The Tux3 filesystem returns
Posted Jan 4, 2013 3:26 UTC (Fri) by butlerm (subscriber, #13312) [Link]
Then at some future point the database server process forces a more recent version of the index block back to disk at the same location as the old one, either because it needs to free up pages, is running a checkpoint, or is in the process of shutting down. After a checkpoint is complete the versions of the blocks on disk are up-to-date up through the logical sequence number of the checkpoint.
The vulnerability is that if any block is corrupted, it is highly likely that the database will have to be recovered from a coherent snapshot, and the archived redo information generated in the interim re-applied to restore the database to the state it was at the moment of the crash, and then the uncommitted transactions rolled back, typically by reversing or undo-ing all the block changes made by each one.
Filesystems, of course, generally do not have the luxury of requiring administrators to restore a clean snapshot of the underlying block device on such occasions. And that is why (I understand) the EXT4 designers adopted block image journaling rather than block modification journaling, with its accompanying cost in journal traffic. Many databases, when put into "backup mode" switch to block image journaling for the same reason - the backup software will not necessarily acquire a coherent image of each block.

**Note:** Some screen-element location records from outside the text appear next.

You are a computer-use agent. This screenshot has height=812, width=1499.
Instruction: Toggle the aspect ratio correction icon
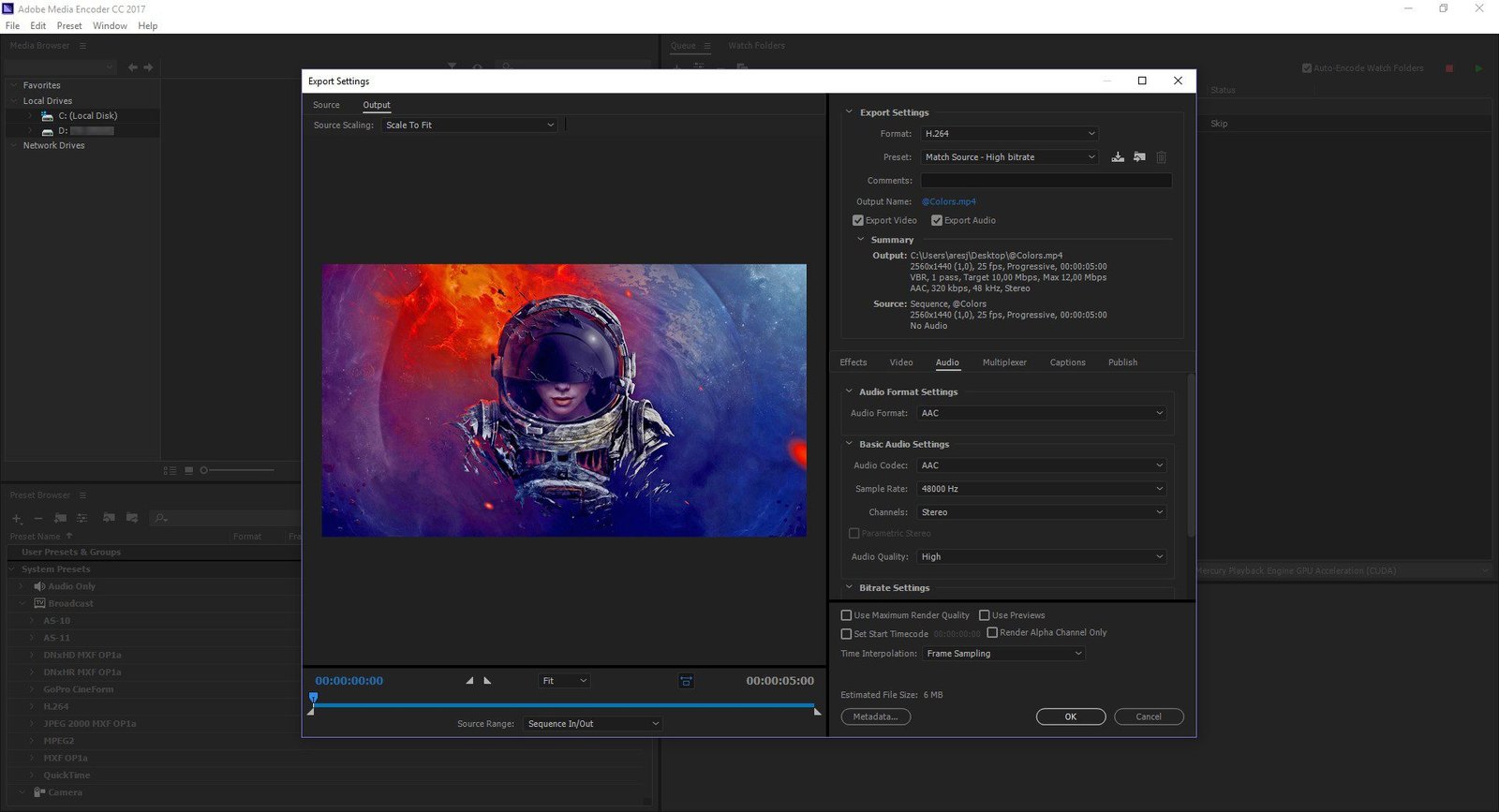(x=686, y=681)
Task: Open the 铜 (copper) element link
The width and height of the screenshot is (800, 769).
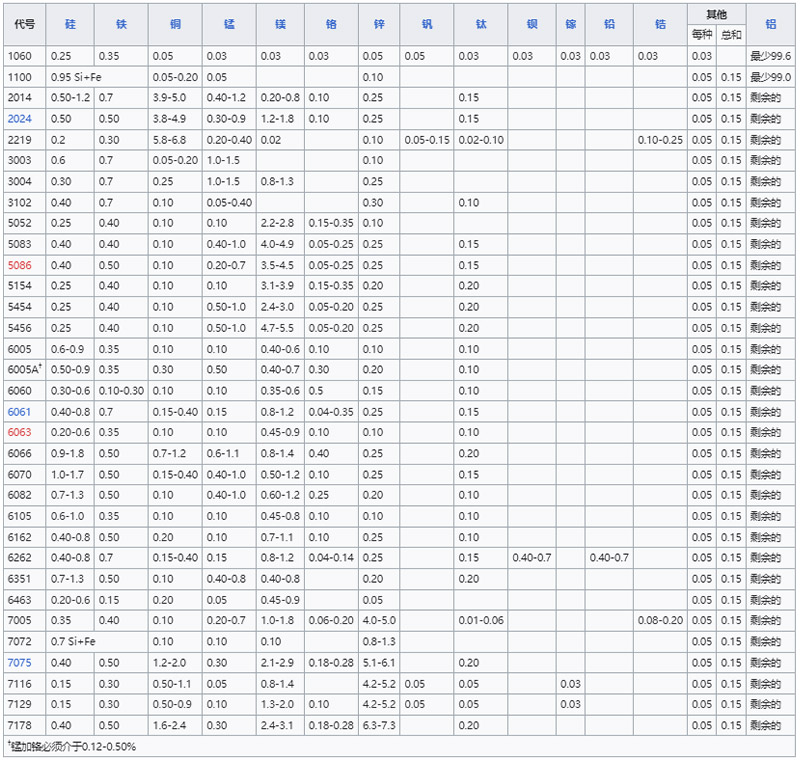Action: click(x=174, y=24)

And of course when such a mode is engaged, redo log traffic skyrockets, giving administrators a healthy incentive to take the database out of backup mode as soon as possible, something made much more practical by the advent of filesystem snapshots - if at the cost of pushing much of the overhead (for a database under heavy write load) onto the volume manager or snapshot-capable filesystem instead.
The Tux3 filesystem returns
Posted Jan 6, 2013 3:29 UTC (Sun) by jeltz (guest, #88600) [Link]
The Tux3 filesystem returns
Posted Jan 6, 2013 13:34 UTC (Sun) by andresfreund (subscriber, #69562) [Link]
The reason its on by default is that its important for consistency in the face of OS/HW crashes. Postgres' pages are normally bigger than the disks sectors and you could get into problems if e.g. one half of a page was written but the other was not and the WAL record only contains information about the one of them. As recovery always starts at a checkpoint its enough to log the page fully once after each checkpoint.